Il paraît évident que la réforme des retraites, qui a été adoptée en avril dernier par la procédure législative de l'article 49.3 de la Constitution, aura à terme pour effet d'amoindrir l'importance de la mission que nous examinons actuellement.
Si, dans son ensemble, la mission accuse une faible augmentation de 1,5 %, la suppression des régimes spéciaux, de par l'article 1er de la loi de financement rectificative de la sécurité sociale pour 2023, conduira ne serait-ce que par l'objectif qu'elle s'est fixé, à dépecer progressivement la présente mission de nouveaux crédits.
Le groupe Socialistes et apparentés s'est ardemment battu pour le maintien des régimes spéciaux et regrette un tel choix politique. Si certains régimes de retraite sont dits « spéciaux », ce n'est pas parce qu'ils seraient le lieu de privilèges, mais bien parce qu'ils représentent l'héritage de régimes fonctionnant sur la base d'une solidarité intraprofessionnelle ou propre à une entreprise. Ces régimes prévoient des règles de départ à la retraite spécifiques, car ils prennent en compte une pénibilité spécifique pour des travailleurs et cotisants, notamment les horaires atypiques, la fréquence des astreintes et l'usure physique. Or en supprimant purement et simplement les régimes spéciaux, le Gouvernement n'a pas reconnu l'ensemble de ses particularités.
J'ai lu attentivement votre rapport, madame la rapporteure. Quelques lignes m'ont interpellé. À la page 20 notamment, vous écrivez qu'à l'avenir, le niveau de vie des retraités devrait se dégrader et c'est là que réside le problème. Nous sommes en accord avec cette prédiction dessinant un système moins protecteur et le groupe Socialistes et apparentés avait largement en son temps alerté le Gouvernement sur ce point.

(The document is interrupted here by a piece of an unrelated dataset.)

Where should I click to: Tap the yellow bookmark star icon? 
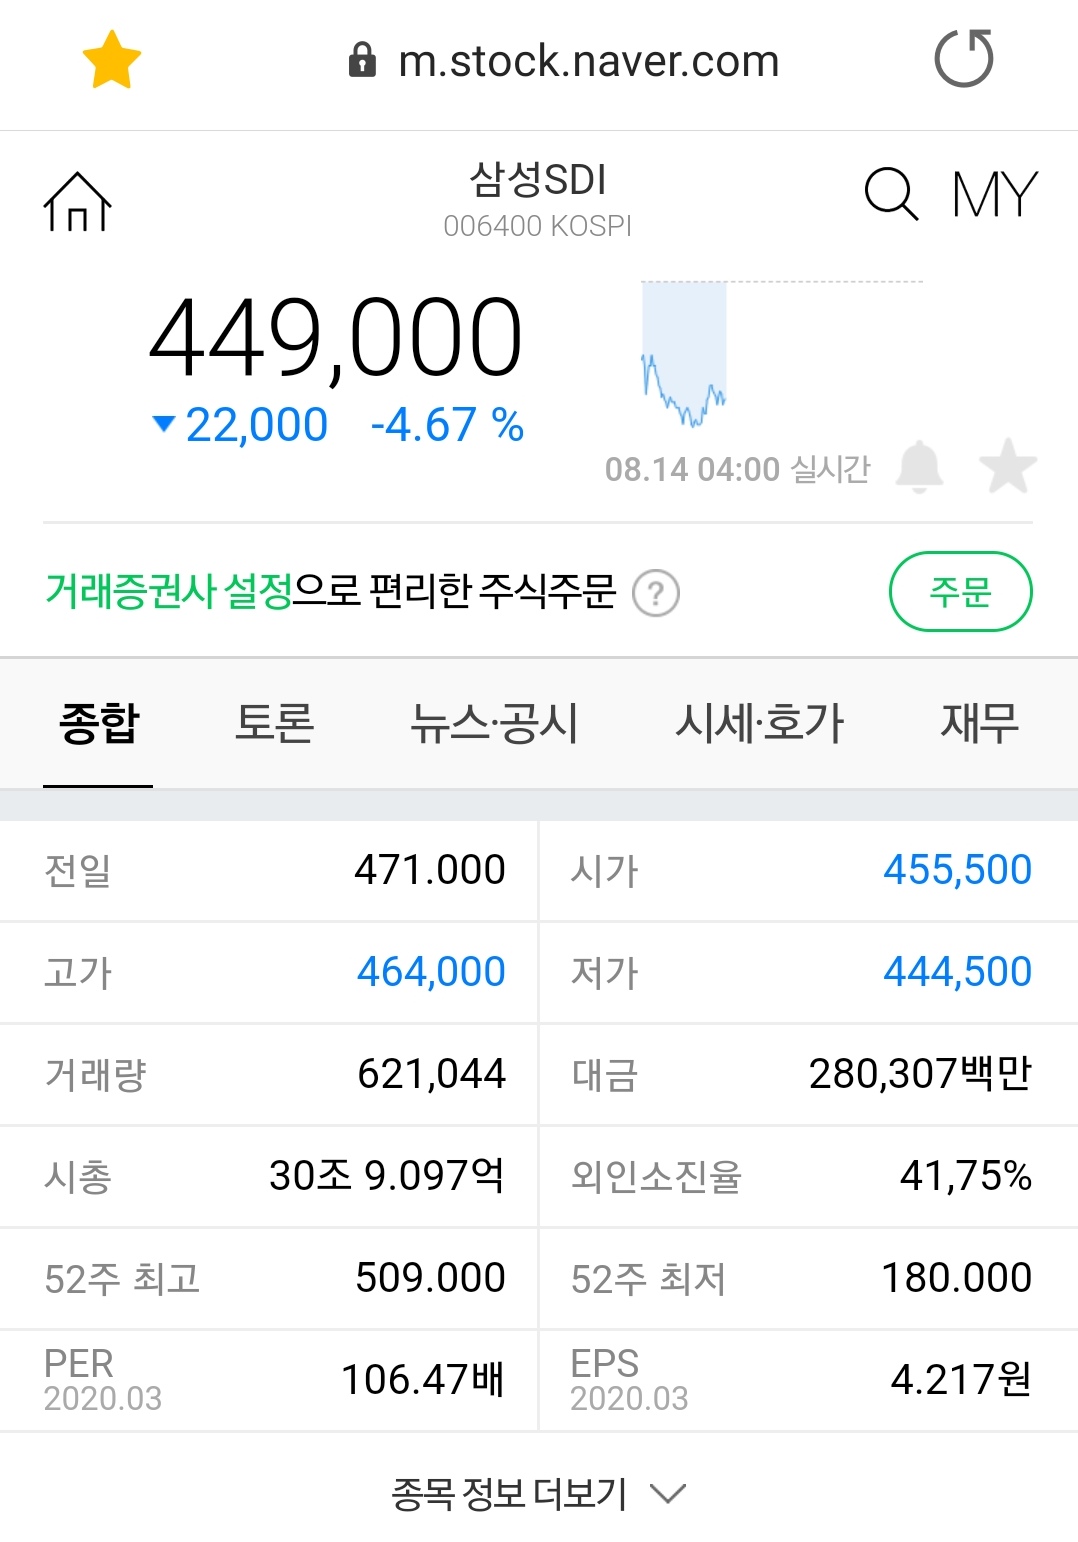pos(111,60)
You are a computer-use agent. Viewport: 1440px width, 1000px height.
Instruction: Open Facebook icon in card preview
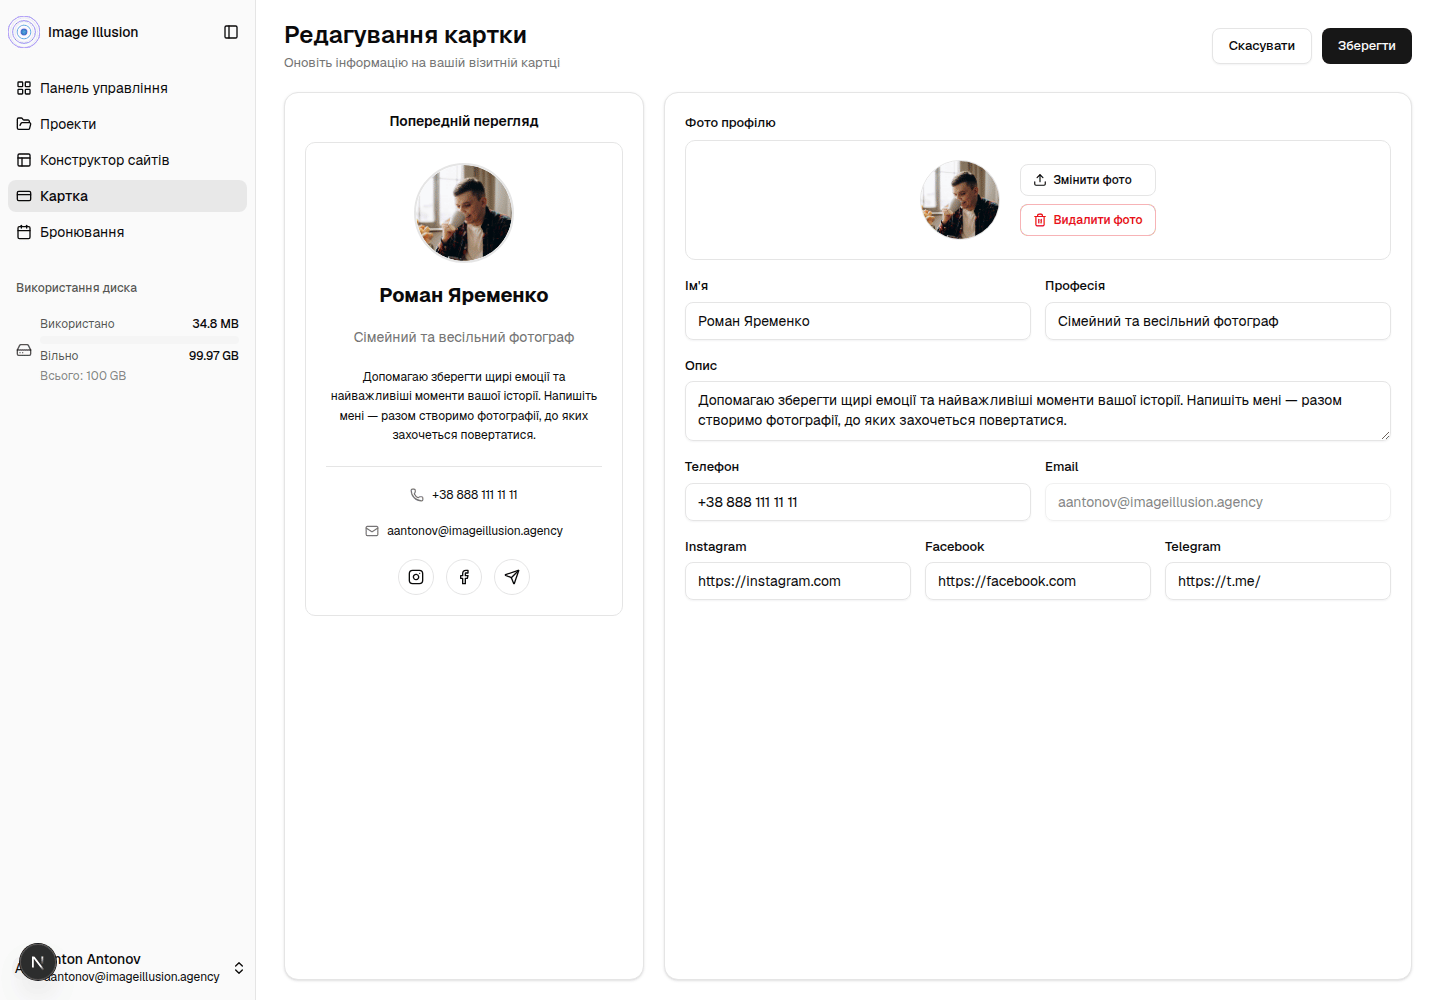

Cependant, à cet élément, il convient d'ajouter une analyse qui, à mon sens, fait défaut dans ce rapport. Depuis la « loi Pacte » du 22 mai 2019, le Gouvernement ne cesse d'inciter les Français à se constituer une retraite par capitalisation, notamment via le plan d'épargne retraite. Clairement affichée, cette facilitation d'une retraite par capitalisation met en difficulté notre engagement pour une retraite par répartition. Si ce désengagement de l'État lui permet de faire quelques économies, il est à craindre que les foyers qui n'ont pas la possibilité de se constituer une retraite n'aient pas d'autre choix que de subir de plein fouet la dégradation des pensions. C'est demain ; c'est déjà aujourd'hui.
Vous avez raison, nous accélérons la précarité. La natalité s'effondre ; notre pays s'engouffre dans la précarité. Un seul combat s'impose à nous, au-delà de nos convictions, le combat pour le maintien du système de retraite par répartition.